En clair, le complexe a été réquisitionné pour démolition dans une procédure accélérée. L’homme d’affaires se voit notifier verbalement de faire la liste des investissements consentis pour un éventuel remboursement. Ce qui est fait mais sans suites à ce jour, alimentant les spéculations sur la protection réelle des investissements au Bénin, pays bien noté par la communauté internationale, avec un président qui connaît bien le monde des affaires pour en avoir toujours fait partie à travers ses différentes entreprises.
Du côté des officiels béninois, le silence est de rigueur.
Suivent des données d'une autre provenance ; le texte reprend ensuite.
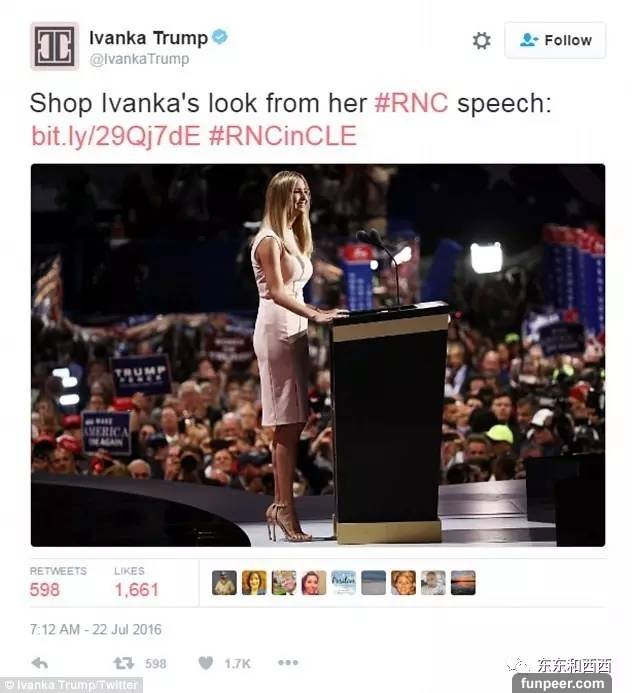This screenshot has height=693, width=632.
Task: Open the tweet's speech photo
Action: coord(318,355)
Toutefois une voix non autorisée évoque des délais contractuels échus depuis mars 2016 sans étayer ses déclarations par des preuves. Une prorogation de deux ans a été accordée, ce qui a ramené le délai imparti à mars 2018, détaille notre source. Un délai supplémentaire de 6 mois sera accordé jusqu’en novembre 2018. Pourtant, des sources proches du promoteur confirment que le projet est pratiquement achevé étant prêt pour la phase d’exploitation (voir photo).
Aujourd’hui, deux procédures judiciaires sont en cours. Le Groupe Teyliom a porté l’affaire à Washington devant le Centre International pour le Règlement des Différends relatifs aux Investissements (CIRDI) et devant la Cour Commune de Justice et d’Arbitrage de l’OHADA (CCJA-OHADA) à Abidjan afin, argue-t-on dans son entourage, de sauvegarder ses droits à être indemnisé du préjudice subi.
Au delà des raisons officielles avancées, à savoir une requisition pour les besoins de la construction du monument “Amazone”, force est de le dire, Yarim Sow n’est pas le premier investisseur hôtelier au Bénin à voir ces dernières années son projet stoppé net.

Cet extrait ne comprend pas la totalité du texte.